# Eggs laid ....



## edoday (Jul 13, 2003)

I bought a breeding trio of Rbh from a forum member Saturday, plopped them in a 65 that afternoon and the holding female laid her eggs Sunday, less than 24 hours later. Guess the tank suits thems well. This is my first experience with P's and I'm excited about having fry in the next couple of days. Thanks Jim (Mr. Blades)!!

Any advice on care of fry is welcome.

FishEd


----------



## Death in #'s (Apr 29, 2003)

congrats dude and try and find nike he knows all about hatchery


----------



## LaZy (Jun 17, 2003)

Tru find NIKE or try to find his site


----------



## SERRAPYGO (Feb 4, 2003)

Congratulations!

*MOVED TO PIRANHA HUSBANDRY*


----------



## mantis (May 16, 2003)

If your dont have a fry tank ready you'll probably have to wait for the next batch.

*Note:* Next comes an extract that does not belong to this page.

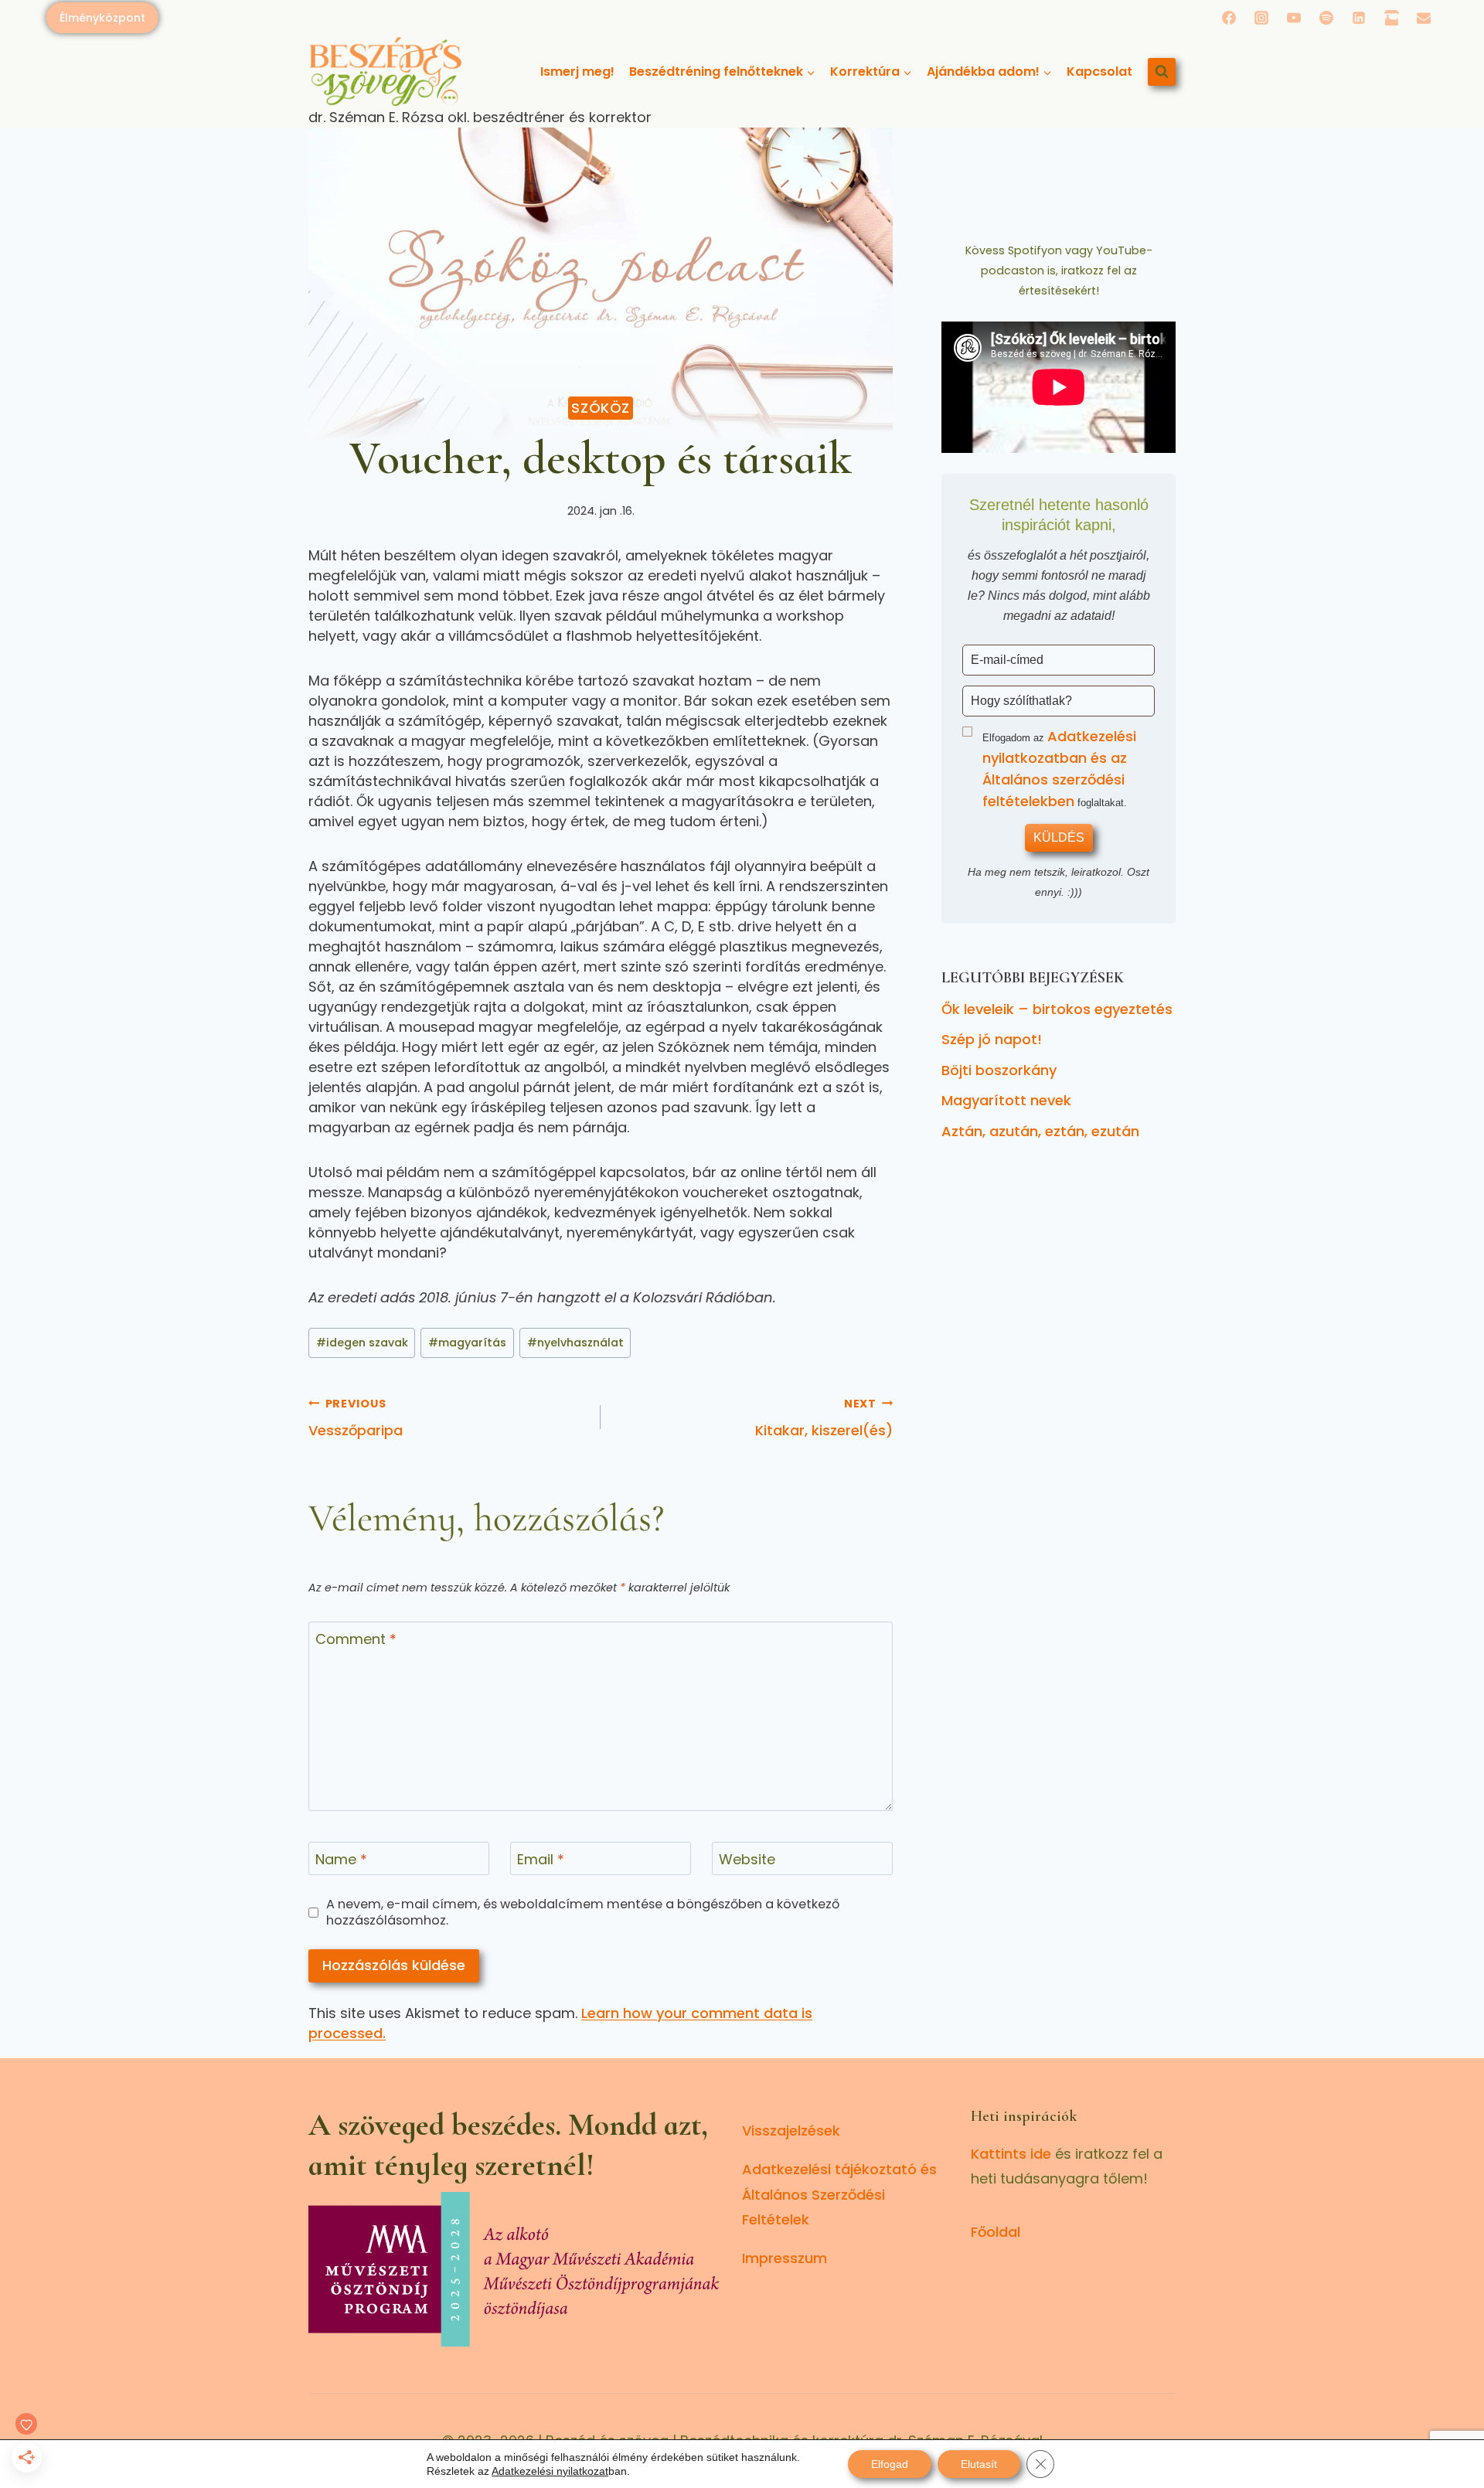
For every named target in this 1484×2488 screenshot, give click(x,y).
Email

check out some old threads, they will answer all your ?'s


----------



## edoday (Jul 13, 2003)

I looked up a couple of Nike's old threads and think I now have the info I need to grow some of these P's. Thanks guys, and a special thanks to Nike for all the great knowledge.

FishEd


----------



## caribes? (Mar 6, 2003)

Use the DIY hatchery for brine shrimp located in NIKE's signature...works great and cost nothing. I highly recomend if you like to save money. Its easy to feed with too. Ask me if youre clueless on the DIY hatchery.


----------



## NIKE (Jan 27, 2003)

congrats you got what you paid for


----------